(To do): Wherever the string "field" shows up in the data below, copy the whole line.

>>>

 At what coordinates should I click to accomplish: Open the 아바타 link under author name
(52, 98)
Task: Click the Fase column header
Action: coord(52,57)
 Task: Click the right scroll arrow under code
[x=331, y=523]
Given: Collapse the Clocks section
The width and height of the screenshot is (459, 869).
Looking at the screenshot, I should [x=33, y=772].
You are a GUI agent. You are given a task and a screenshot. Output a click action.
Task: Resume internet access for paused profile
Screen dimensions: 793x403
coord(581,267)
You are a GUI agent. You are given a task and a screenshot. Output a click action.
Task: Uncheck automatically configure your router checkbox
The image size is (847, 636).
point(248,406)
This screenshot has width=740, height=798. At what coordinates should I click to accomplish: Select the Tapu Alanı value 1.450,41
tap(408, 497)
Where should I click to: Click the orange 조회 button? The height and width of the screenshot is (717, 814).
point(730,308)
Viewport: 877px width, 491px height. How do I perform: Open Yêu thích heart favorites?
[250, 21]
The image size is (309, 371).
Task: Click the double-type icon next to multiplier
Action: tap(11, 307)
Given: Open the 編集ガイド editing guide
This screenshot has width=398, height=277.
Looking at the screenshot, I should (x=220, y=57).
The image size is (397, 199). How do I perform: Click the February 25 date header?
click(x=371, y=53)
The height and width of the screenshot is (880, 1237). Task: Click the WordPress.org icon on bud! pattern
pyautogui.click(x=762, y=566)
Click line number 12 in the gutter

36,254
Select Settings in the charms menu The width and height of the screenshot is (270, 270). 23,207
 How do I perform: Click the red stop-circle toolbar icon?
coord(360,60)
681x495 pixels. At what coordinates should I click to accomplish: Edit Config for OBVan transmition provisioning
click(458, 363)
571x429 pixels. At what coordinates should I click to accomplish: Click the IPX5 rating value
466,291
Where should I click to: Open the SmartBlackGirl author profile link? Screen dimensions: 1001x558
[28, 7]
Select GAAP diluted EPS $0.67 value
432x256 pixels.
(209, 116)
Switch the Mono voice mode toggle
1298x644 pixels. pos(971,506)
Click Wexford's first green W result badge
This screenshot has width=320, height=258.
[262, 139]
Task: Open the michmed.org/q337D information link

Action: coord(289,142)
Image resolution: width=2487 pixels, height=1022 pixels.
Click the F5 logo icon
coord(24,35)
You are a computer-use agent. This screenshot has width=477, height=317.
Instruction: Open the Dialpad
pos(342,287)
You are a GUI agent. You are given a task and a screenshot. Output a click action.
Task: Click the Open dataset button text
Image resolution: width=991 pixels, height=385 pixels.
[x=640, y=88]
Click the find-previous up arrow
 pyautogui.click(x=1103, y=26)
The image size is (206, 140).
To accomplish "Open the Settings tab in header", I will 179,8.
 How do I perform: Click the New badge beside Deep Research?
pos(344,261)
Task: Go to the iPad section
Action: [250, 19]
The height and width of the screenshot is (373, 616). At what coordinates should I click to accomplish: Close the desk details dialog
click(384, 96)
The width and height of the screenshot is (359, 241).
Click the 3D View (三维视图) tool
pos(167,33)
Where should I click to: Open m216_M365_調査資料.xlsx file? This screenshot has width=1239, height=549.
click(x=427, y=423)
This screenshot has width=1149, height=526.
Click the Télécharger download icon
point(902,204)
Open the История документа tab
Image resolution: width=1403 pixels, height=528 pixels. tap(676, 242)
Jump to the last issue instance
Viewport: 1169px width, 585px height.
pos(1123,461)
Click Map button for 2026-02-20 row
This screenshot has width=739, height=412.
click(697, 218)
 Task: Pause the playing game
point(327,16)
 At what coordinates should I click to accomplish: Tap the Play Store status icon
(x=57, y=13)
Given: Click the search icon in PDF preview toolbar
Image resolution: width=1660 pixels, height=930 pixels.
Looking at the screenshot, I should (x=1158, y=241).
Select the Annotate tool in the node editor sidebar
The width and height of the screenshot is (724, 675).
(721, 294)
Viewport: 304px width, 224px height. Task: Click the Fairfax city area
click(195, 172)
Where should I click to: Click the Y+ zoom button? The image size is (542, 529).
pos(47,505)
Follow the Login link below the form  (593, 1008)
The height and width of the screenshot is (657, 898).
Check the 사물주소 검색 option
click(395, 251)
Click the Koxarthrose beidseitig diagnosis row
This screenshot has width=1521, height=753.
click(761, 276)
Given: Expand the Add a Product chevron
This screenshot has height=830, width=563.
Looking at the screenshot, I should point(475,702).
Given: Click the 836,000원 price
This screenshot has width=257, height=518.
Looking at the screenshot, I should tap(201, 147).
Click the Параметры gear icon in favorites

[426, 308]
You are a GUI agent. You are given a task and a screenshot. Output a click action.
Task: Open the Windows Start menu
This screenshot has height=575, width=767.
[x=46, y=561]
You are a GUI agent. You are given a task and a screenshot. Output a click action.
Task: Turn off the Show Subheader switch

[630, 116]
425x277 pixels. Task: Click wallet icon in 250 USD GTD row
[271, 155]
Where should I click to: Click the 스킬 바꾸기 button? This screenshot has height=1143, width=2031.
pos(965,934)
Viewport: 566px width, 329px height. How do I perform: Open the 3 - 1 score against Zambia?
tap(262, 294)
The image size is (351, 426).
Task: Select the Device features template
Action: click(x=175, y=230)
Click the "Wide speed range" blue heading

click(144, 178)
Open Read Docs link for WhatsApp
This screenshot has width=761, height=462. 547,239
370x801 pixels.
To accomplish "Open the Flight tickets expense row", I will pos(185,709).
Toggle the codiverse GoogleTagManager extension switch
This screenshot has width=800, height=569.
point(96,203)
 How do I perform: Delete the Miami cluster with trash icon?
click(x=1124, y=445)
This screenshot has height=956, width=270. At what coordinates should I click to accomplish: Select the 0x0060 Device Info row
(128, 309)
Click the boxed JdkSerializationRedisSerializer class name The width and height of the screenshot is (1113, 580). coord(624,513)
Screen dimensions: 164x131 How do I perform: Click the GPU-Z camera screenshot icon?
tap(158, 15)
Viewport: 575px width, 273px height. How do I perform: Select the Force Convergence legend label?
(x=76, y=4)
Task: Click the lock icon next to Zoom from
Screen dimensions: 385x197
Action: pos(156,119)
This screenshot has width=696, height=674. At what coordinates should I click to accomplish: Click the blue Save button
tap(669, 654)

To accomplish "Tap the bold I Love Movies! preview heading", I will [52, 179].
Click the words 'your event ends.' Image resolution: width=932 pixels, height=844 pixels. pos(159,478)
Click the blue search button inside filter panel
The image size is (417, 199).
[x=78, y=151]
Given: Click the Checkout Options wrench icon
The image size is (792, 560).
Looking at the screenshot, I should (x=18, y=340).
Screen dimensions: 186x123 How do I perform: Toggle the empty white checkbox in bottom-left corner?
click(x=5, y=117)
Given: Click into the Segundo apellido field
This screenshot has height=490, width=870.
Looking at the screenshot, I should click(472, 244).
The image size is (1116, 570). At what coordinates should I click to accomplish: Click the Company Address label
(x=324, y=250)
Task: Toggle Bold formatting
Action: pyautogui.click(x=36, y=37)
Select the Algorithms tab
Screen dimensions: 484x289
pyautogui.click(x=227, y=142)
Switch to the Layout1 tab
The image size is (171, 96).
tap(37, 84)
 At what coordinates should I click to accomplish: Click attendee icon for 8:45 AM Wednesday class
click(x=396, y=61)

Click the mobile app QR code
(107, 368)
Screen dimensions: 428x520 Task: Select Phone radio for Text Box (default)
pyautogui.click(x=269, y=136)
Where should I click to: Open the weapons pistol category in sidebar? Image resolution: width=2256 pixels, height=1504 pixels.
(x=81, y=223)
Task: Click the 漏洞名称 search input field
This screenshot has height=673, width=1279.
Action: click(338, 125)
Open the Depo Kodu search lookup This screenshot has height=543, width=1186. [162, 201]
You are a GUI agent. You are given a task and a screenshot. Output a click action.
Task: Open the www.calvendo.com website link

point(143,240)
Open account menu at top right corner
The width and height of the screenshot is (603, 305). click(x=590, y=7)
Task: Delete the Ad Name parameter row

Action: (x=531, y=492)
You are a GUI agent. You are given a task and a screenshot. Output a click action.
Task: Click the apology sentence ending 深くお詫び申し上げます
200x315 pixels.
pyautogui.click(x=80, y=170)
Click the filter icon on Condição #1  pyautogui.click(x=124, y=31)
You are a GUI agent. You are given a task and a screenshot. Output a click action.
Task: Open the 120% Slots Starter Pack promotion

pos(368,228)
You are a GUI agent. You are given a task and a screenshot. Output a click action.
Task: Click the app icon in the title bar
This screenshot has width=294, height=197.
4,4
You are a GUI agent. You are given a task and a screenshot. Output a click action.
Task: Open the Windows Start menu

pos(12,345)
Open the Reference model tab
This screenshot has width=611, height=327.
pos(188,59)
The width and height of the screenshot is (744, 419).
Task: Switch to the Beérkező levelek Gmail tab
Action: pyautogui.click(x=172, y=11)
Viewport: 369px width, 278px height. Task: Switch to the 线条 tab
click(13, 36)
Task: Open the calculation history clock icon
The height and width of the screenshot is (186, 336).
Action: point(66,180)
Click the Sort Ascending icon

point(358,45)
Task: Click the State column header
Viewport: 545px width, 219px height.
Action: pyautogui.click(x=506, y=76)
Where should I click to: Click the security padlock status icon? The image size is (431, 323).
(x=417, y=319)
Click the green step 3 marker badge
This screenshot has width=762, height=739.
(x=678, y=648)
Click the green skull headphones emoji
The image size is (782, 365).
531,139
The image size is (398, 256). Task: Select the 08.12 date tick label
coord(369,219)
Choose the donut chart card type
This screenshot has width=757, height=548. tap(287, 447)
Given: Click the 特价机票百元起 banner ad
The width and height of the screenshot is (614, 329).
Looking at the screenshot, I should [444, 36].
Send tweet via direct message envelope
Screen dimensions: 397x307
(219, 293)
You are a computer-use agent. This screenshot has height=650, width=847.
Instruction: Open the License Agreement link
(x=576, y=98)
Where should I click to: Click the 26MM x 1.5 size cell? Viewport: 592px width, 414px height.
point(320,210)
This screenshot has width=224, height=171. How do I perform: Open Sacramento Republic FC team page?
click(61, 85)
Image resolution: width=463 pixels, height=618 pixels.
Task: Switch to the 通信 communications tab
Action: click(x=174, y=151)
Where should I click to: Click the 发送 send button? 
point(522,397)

<<<

(Response area):
Given: Click into the Segundo apellido field
Task: Click the 漏洞名称 search input field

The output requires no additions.